Terlihat dari pesan obrolan WhatsApp serta berkomunikasi secara langsung (real-time) salah seorang Kepala KUA yang merupakan Teman sejawat sesama Kepala KUA, bahwasannya Istri temannya ngedrop dan meninggal dunia setelah mengetahui suaminya di beritakan
“Penyebabnya gegara P. Simanjuntak selaku wartawan telah memberitakan suaminya, terkait kinerja dan pengawasan terhadap bawahannya, sehingga istrinya ngedrop kelang beberapa waktu istirahatnya meninggal,” terlihat dari cat di kolom pesan

Chattingan itu berisi kematian istri Kepala KUA yang diduga disebabkan dari pemberitaan terhadap suaminya selaku Kepala Kantor Urusan Agama (KUA) di Kabupaten Simalungun.
P. Simanjuntak selaku awak media yang dituding penyebab kematian istrinya kepala KUA mengungkapkan perasaan kaget dan nyaris tak menyangka, ia dituding penyebab kematian seseorang tanpa disertai bukti.
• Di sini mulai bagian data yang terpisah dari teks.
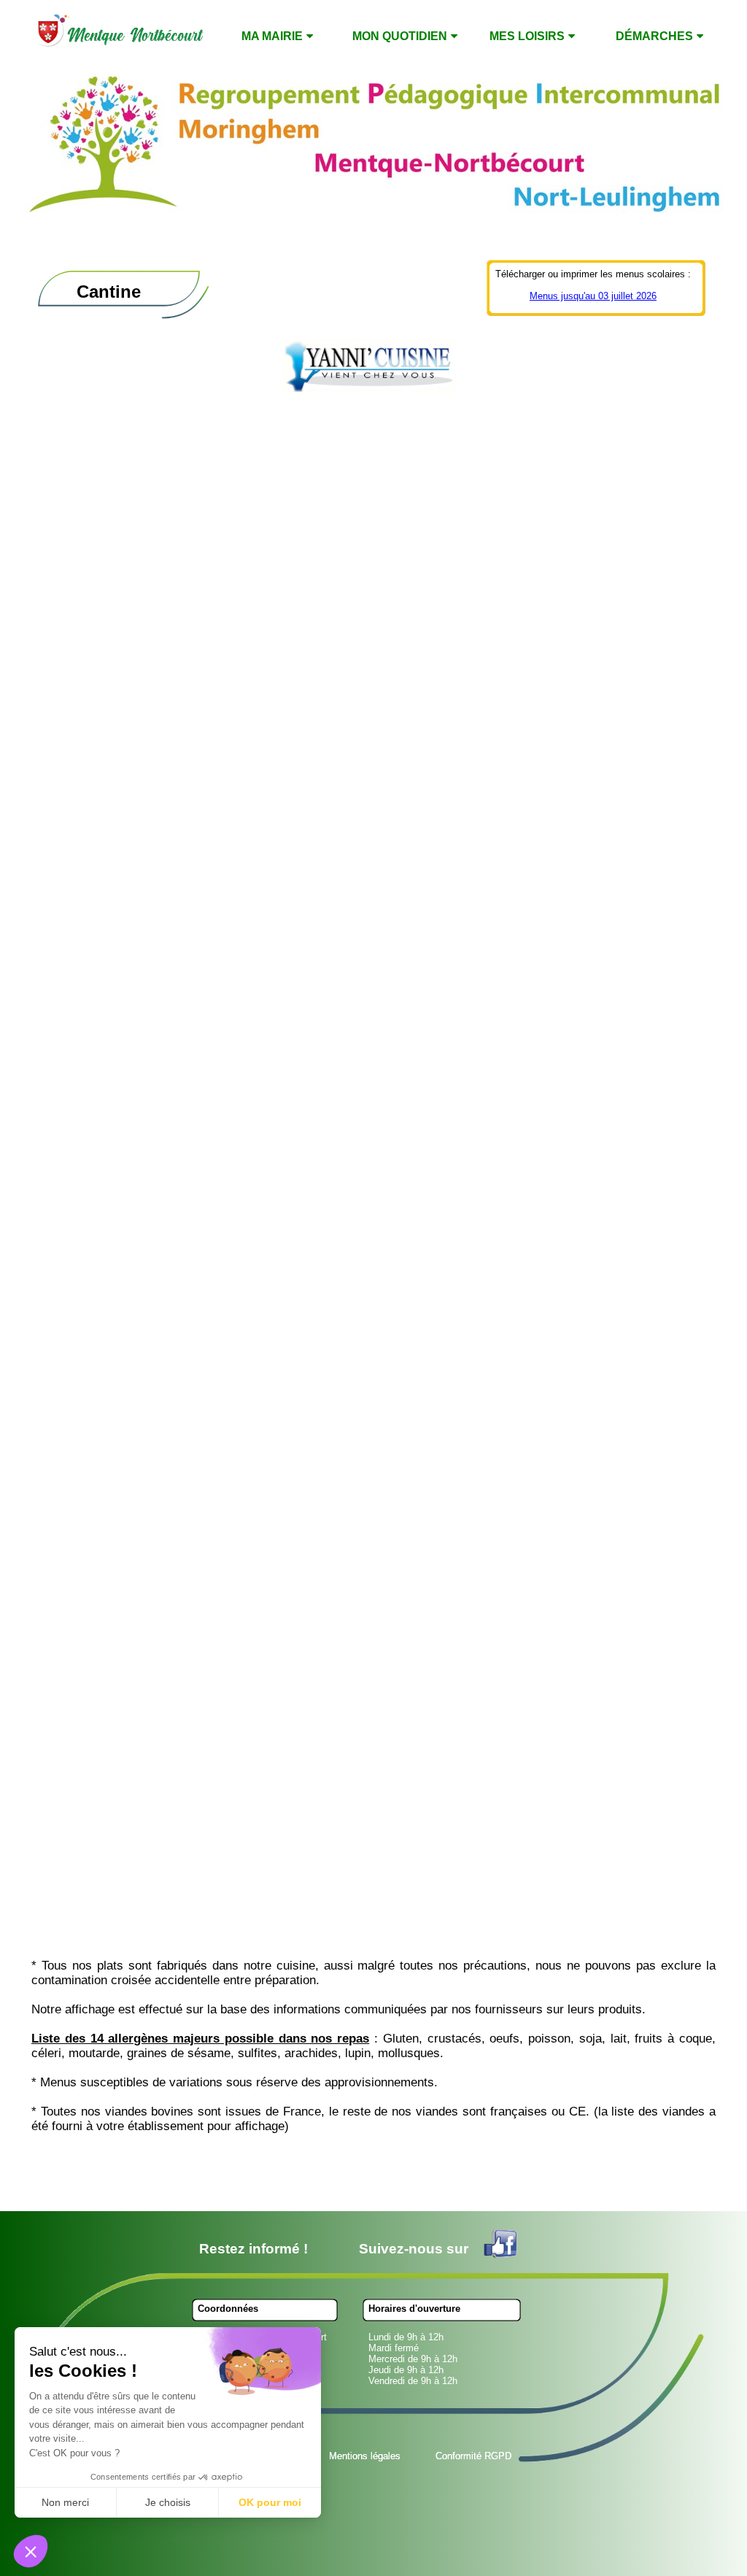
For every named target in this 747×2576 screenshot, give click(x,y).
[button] (30, 2551)
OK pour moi (270, 2502)
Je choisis (167, 2502)
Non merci (65, 2502)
Tudingan yang hanya didasari pernyataan, ini termasuk kata gori pencemaran nama baik.
” Dengan adanya dituding itu, saya merasa kaget dan terkejut, tuduhan tak mendasar telah melukai saya dan keluarga saya. Hal ini secara tidak langsung sudah mencemarkan nama baik dan reputasi saya di hadapan publik.” Ungkap P. Simanjuntak pada Sabtu 27/12/2025 ke awak media Catatanpublik
Tuduhan yang tidak berdasar dapat menyebabkan konsekuensi serius bagi orang yang dituduh, termasuk tekanan emosional, pengucilan sosial, atau bahkan masalah hukum. Pernyataan tuduhan harus didasari oleh fakta, bukan spekulasi atau rumor.
Kasus ini menyoroti pentingnya etika dalam berkomunikasi, terutama bagi pejabat publik, serta perlindungan terhadap kerja jurnalistik di Indonesia.